Allein schon die Lage der Insel zwischen Hiiumaa und der Festlands-Halbinsel Noarootsi ist malerisch, sie ist ein Kleinod für Wanderer und Radfahrer. Das merkt man vor allem am Wochenende, wenn die Insel zum Naherholungsgebiet für die Tallinner wird. Im Süden und Südwesten mit schönen Badeplätzen und Stränden gesegnet, ist Vormsi von großflächigen Wäldern und Wacholderhainen bedeckt. Dazwischen finden sich immer wieder mächtige Findlinge und hier und da eine Windmühle. Wo eine Insel ist, gibt es auch Leuchttürme, auf Vormsi ist dies im Inselnordwesten der schon 1864 errichtete Leuchtturm von Saxby. An der Ostküste der Insel steht der Leuchtturm von Norrby.
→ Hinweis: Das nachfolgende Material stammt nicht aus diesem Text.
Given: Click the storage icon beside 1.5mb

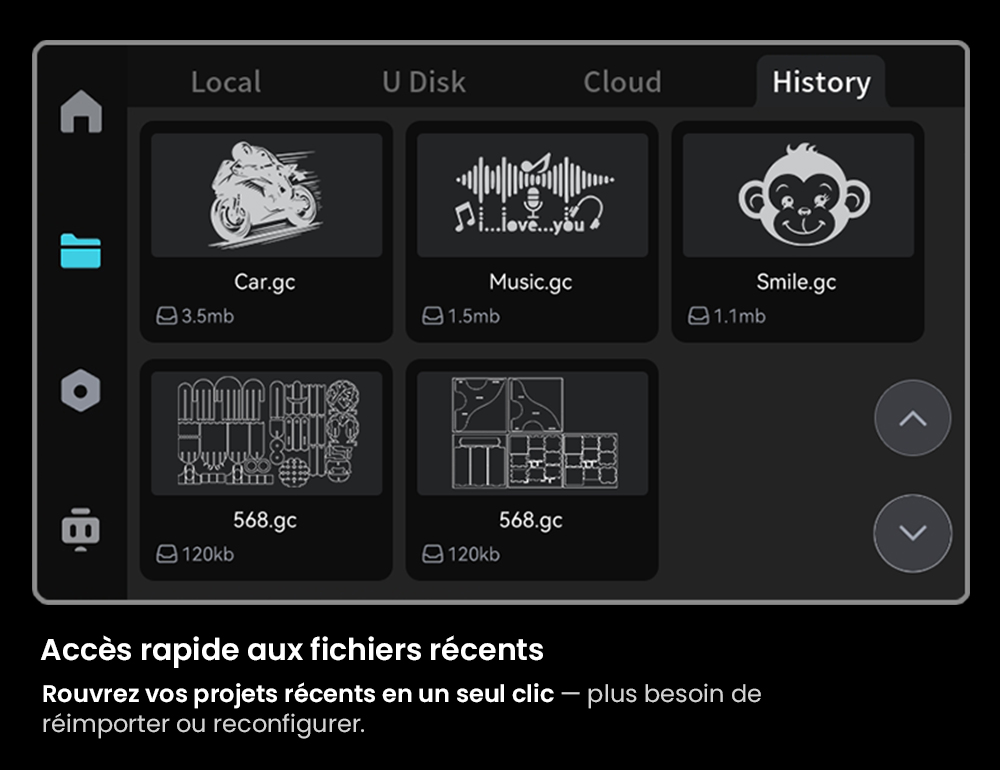Looking at the screenshot, I should pyautogui.click(x=432, y=316).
In Hullo, der Inselhauptstadt, befindet sich die turmlose evangelische St.Olav-Kirche. Ihr Schiff wurde 1632 an der Stelle einer alten Holzkirche errichtet. Zwar findet sich an der Tür die Zahl 1219, doch wirklich belegt ist hier eine Vorgängerkirche erst aus dem 14. Jahrhundert. Vor der Kirche stehen zwei Gedenksteine für den schwedischen Missionar Lars Johan Österblom, der im 19. Jahrhundert auf Vormsi tätig war, und den schwedisch-estnischen Politiker Hans Pöhl (1876–1930), der das Kulturleben der Estlandschweden belebt hat. Auf dem schwedischen Friedhof neben der Kirche sind zahlreiche typisch schwedische Radkreuze aus den Jahren von 1743 bis 1923 zu entdecken.